– Но его застрелили, – сказал я. – Я видел.
– Газета другого мнения.
Еще через двадцать ярдов мы вышли к крайнему зданию. Большой склад из шлакоблочных плит и стали. Я увидел под его стеной припаркованную машину. Серый седан, такой же как миллионы других серых седанов. Такая машина легко теряется в толпе.
Викерс повернулась к солнцу; профиль был резким и острым, как из камня высечен.
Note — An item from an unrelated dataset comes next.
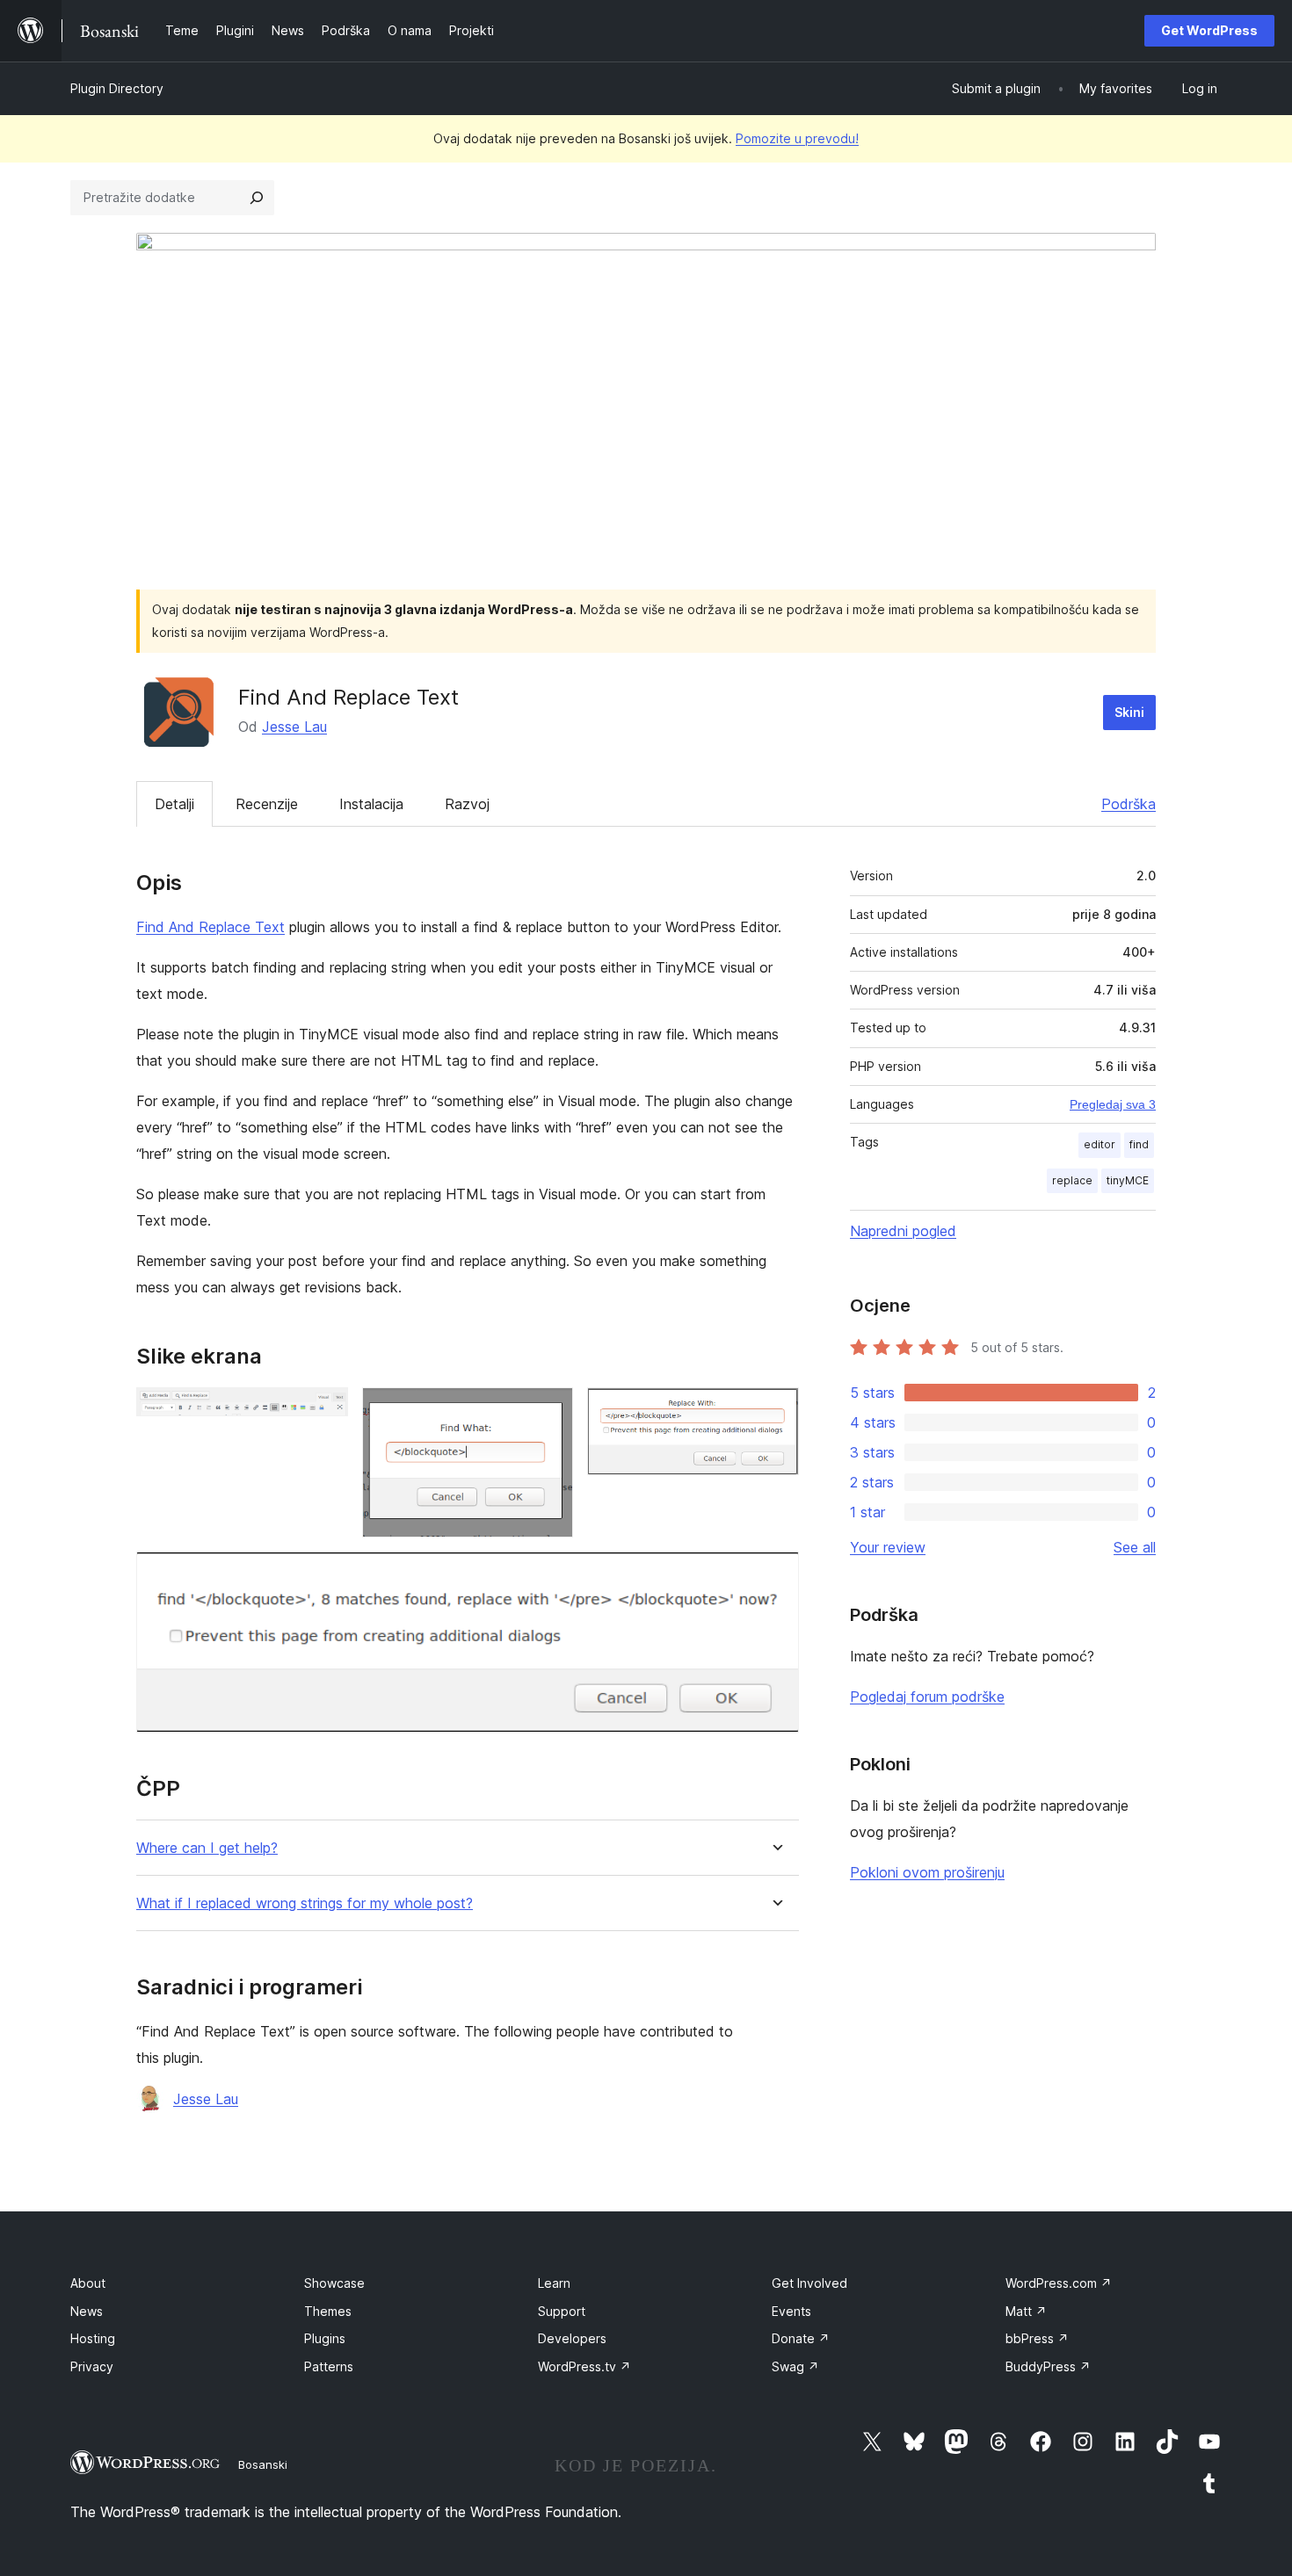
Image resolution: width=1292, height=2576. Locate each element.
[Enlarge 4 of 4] (775, 1575)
– Идемте. – Она поманила меня к проему в стене. Дверь, если когда-то и была, давным-давно пропала.
Мы прошли по узкому проходу. Глаза не сразу приспособились к темноте, а мы уже оказались в сумрачном коридоре.
Она посматривала на меня на ходу, но в тени не разобрать было выражения лица.
– Абераксия тоже известна под разными именами, – заговорила она. – Эберрин, эберекс, аксиерра. – Она отвернула лицо. – И еще – блуждающая ось, ось колебаний. По результату действия. – Мы вышли к новому дверному проему. – Входите.
От ее слов в памяти проскочила искра.
– Брайтон говорил об оси мира.
– Что сказал? – насторожилась она.
– Что в мире есть вещи, не видимые глазу.
Мы оказались в просторной комнате, и через секунду я увидел.
– Он прав, – сказала Викерс. – И здесь мы видим след одной из таких вещей.
У стены было устроено рабочее место. Завалы бумаг, карт. Даже если когда-то здесь находился склад, теперь он служил другой цели.
Мой глаз уловил быстрое движение. Серая тень мелькнула над самым полом.
Я проследил движение среди теней – с переменой направления, слишком размеренной для живого существа. Скорее механической. И тут я понял. В центре комнаты был подвешен на длинной проволоке тяжелый груз.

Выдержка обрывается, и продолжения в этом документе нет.